Return nothing but the lines from the one containing "Task: Open the notifications bell" through the end of the records below, exactly as they stand and without pictures.

DATA FOR THE TASK »
..............................

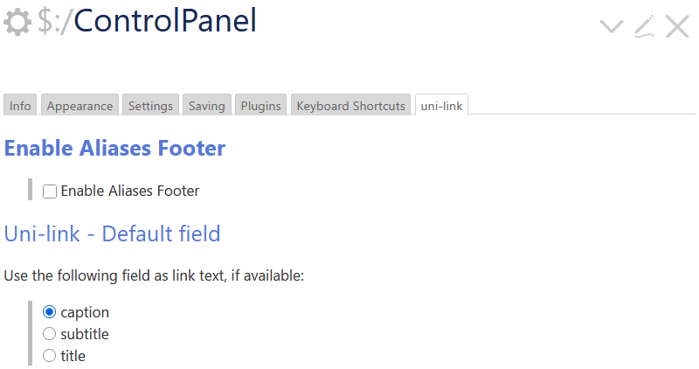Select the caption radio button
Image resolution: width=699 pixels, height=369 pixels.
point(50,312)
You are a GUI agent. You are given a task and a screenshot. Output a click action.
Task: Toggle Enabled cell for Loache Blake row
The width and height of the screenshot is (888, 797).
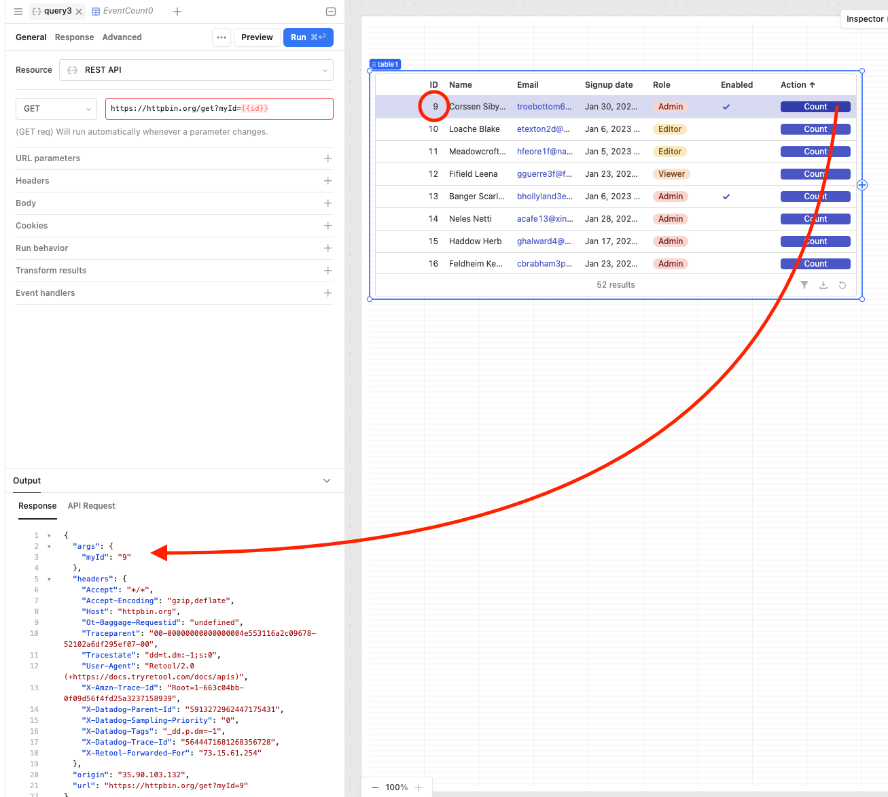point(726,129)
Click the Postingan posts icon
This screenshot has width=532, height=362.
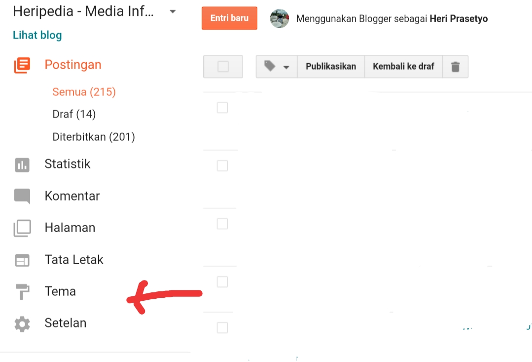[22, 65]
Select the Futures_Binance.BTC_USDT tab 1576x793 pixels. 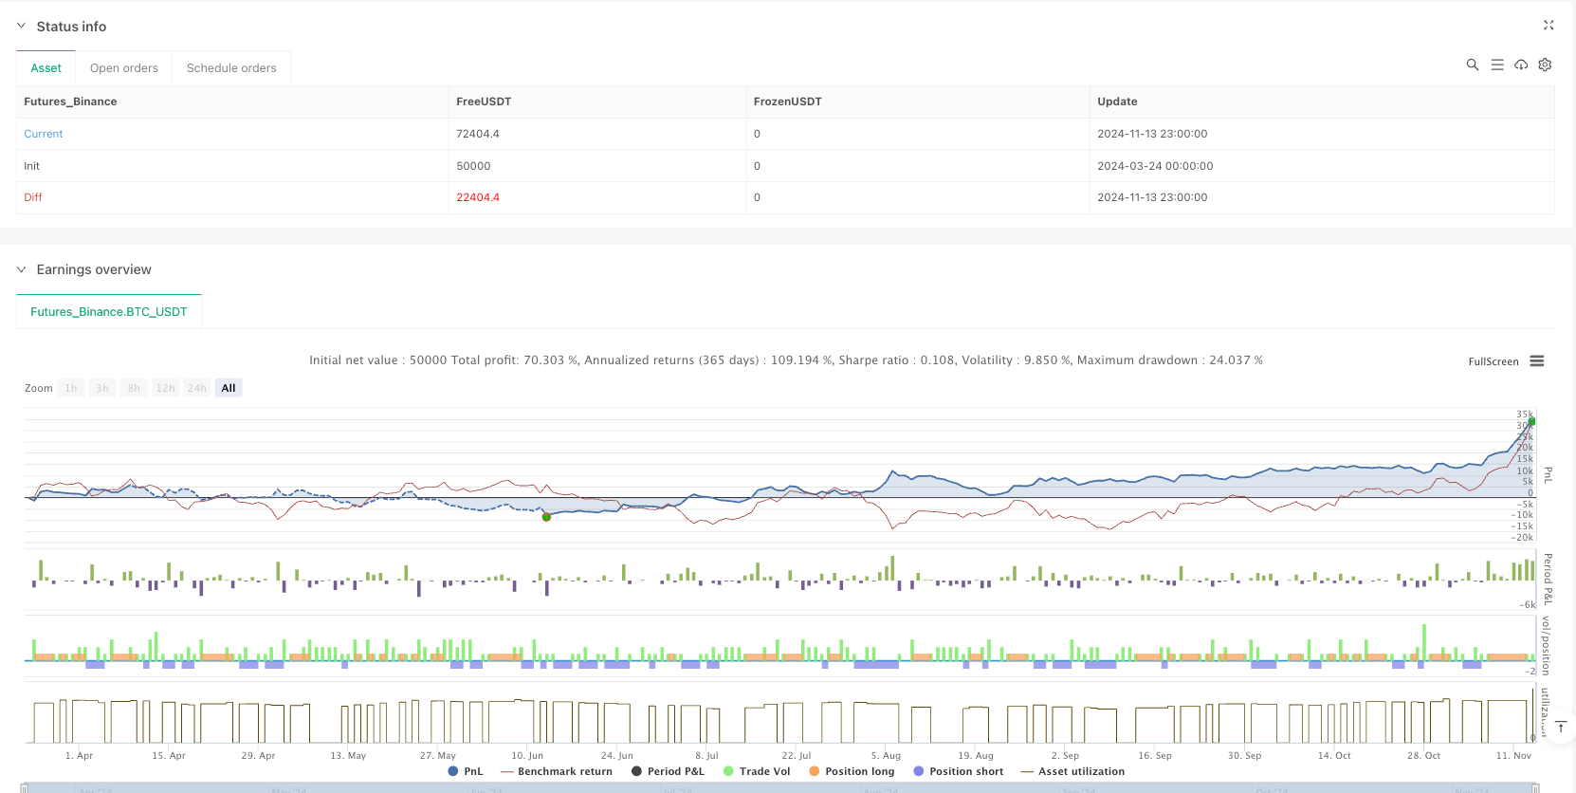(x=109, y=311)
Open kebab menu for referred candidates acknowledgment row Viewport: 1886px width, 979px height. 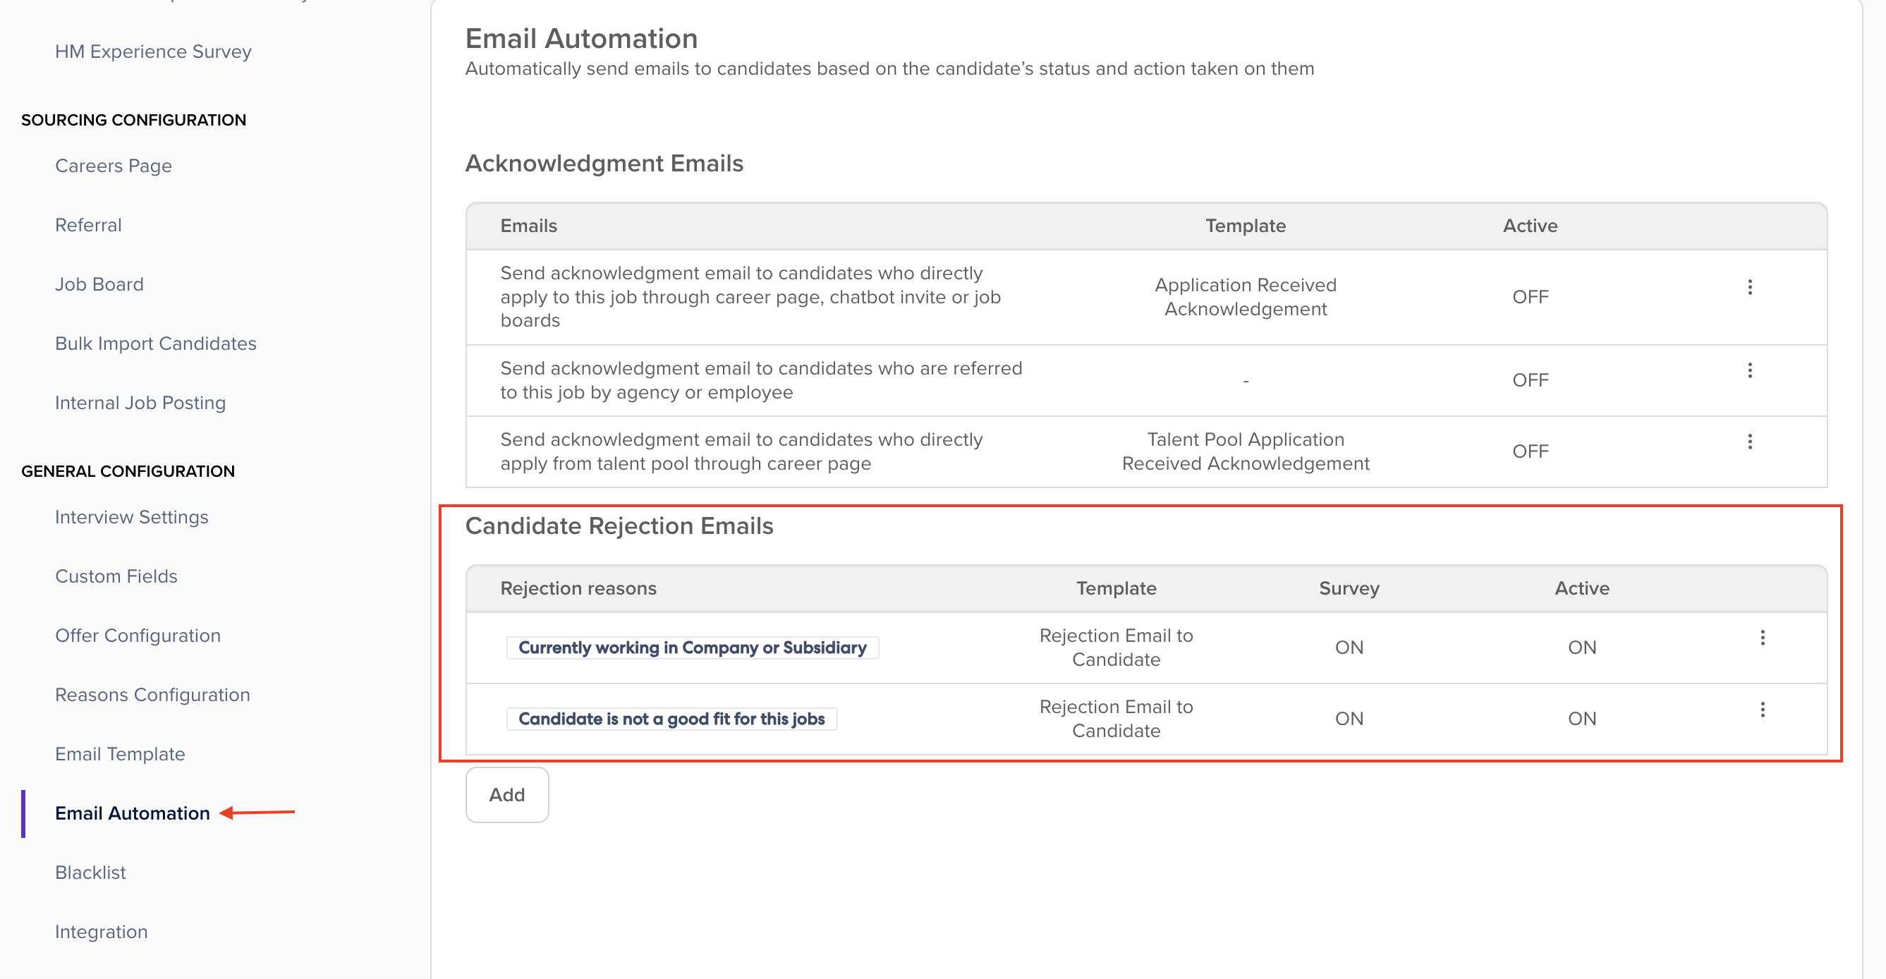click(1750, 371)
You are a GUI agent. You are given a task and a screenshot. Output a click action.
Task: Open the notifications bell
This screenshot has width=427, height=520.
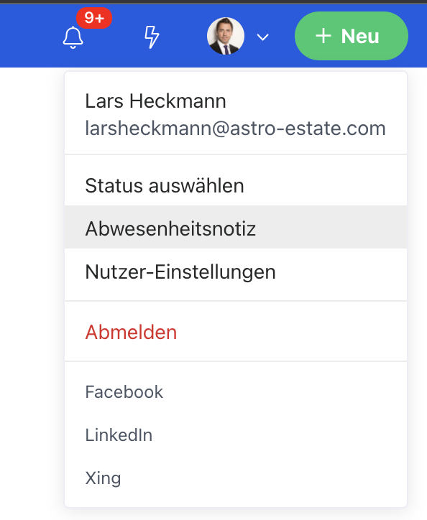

..............................

PROBLEM SOLUTION »
Task: Open the notifications bell
This screenshot has width=427, height=520.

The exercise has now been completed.